In some countries, similar principles already apply to news broadcasters, who are obligated to prioritise accuracy and impartiality. While enforcement in these domains can be challenging, the advantage is that a legal basis already exists for compelling less socially harmful behavior from technology providers.
Regarding competition and market dominance, telecoms regulation offers a workable model with its principle of interoperability. Users of competing service providers can still communicate with one another because telecom companies must adhere to common technical standards and reciprocity agreements.

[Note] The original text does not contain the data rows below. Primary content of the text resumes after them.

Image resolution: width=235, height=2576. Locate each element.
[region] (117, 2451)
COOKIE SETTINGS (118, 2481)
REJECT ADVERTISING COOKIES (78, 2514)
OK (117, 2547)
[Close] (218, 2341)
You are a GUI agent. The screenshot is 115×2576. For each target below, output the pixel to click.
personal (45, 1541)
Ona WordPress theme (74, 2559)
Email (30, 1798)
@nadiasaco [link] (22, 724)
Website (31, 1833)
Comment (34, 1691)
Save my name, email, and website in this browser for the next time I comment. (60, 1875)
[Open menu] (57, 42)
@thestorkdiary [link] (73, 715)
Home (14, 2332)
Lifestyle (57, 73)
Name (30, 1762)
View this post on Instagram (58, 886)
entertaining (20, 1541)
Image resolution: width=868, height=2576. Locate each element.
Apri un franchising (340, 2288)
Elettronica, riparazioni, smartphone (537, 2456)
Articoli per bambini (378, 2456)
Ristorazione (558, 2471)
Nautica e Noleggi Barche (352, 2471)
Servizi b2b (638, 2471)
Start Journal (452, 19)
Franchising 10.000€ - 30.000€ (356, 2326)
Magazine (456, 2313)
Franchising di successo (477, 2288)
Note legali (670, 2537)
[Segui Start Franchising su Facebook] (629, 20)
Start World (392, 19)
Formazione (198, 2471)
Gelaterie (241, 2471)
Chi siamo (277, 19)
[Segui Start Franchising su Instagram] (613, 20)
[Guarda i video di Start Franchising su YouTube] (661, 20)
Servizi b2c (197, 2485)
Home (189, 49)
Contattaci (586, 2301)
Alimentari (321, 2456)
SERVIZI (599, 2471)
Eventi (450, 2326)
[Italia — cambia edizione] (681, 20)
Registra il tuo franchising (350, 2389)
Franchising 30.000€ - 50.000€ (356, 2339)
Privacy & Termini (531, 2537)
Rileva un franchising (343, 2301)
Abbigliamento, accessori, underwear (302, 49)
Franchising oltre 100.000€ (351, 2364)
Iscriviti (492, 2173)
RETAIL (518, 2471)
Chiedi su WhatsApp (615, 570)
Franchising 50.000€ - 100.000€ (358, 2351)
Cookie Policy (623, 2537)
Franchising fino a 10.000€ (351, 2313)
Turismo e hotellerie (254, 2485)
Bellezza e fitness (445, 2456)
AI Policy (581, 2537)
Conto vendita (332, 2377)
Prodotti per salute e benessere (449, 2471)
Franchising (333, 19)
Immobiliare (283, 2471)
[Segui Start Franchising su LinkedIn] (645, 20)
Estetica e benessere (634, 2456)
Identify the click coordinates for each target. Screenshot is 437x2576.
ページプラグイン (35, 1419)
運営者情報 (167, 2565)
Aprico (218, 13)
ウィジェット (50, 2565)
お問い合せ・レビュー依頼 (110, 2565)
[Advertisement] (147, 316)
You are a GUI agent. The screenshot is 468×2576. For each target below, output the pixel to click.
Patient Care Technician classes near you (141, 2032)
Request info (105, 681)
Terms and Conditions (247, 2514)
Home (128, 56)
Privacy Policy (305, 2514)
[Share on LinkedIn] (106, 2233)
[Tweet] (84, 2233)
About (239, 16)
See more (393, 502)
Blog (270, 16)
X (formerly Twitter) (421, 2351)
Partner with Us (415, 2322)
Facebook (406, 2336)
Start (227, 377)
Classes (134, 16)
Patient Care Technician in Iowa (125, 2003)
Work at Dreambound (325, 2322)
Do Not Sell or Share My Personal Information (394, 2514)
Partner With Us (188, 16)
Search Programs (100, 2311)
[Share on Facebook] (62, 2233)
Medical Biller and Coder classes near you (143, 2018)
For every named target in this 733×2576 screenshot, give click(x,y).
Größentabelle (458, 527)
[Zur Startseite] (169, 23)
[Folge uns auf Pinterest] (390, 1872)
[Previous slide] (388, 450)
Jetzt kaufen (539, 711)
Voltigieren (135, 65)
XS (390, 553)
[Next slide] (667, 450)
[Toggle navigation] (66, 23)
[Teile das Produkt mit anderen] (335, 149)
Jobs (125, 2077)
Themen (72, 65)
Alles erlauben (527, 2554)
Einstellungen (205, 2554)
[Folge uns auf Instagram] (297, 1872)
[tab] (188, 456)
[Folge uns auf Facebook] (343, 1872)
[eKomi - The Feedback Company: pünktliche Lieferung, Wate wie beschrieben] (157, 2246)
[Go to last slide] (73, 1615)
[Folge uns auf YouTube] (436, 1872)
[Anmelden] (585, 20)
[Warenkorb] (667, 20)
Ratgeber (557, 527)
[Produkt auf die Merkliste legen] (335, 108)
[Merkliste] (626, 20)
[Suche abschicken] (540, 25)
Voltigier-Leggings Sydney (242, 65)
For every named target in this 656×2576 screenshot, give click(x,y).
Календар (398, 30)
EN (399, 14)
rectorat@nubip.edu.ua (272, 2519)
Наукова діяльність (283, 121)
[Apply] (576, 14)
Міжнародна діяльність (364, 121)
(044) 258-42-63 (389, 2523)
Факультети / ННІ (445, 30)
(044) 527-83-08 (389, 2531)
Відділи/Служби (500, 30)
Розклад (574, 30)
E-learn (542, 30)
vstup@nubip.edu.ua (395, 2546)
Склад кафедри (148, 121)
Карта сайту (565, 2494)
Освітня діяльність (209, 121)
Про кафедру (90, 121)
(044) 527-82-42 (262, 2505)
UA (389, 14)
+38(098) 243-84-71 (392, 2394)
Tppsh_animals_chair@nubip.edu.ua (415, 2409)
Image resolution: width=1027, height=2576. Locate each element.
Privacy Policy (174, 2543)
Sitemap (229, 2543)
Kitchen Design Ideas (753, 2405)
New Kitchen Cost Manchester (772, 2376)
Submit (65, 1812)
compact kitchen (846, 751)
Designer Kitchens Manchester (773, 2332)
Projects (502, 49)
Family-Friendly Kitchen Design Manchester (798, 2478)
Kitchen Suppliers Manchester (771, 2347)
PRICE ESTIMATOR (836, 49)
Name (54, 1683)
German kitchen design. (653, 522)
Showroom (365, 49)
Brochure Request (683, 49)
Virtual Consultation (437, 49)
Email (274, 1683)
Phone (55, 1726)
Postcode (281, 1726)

The same principle applies to ATMs: you may incur a fee, but you can still withdraw cash from any bank’s machine.
In the realm of digital platforms, a lack of interoperability has largely been created by design as a means to lock in users and establish “moats.” This is why discussions about improving data access and ensuring access to predictable APIs have made little progress. However, there is no technical reason why some level of interoperability could not be reintroduced. After all, Big Tech companies don’t seem to face significant challenges in integrating new services when they acquire competitors.
In the case of LLMs, interoperability may not be feasible at the model level itself, as even their creators don’t fully understand their inner workings. However, it can and should be applied to interactions between LLMs and other services, such as cloud platforms.
For instance, if I subscribe to Microsoft 365, I should still have the option to use Google’s PaLM2, rather than being compelled to use Microsoft’s Copilot or GPT-4 add-on. This principle was established in the landmark 2001 antitrust decision against Microsoft’s bundling of Internet Explorer, and again in the 2007 verdict against its bundling of Windows Media Player.
A steadfast commitment to applying these principles to LLMs would go a long way in preventing further market concentration. For AI to fulfill its potential for society, it must be readily accessible to all and subject to the enhancements that arise from free and fair competition.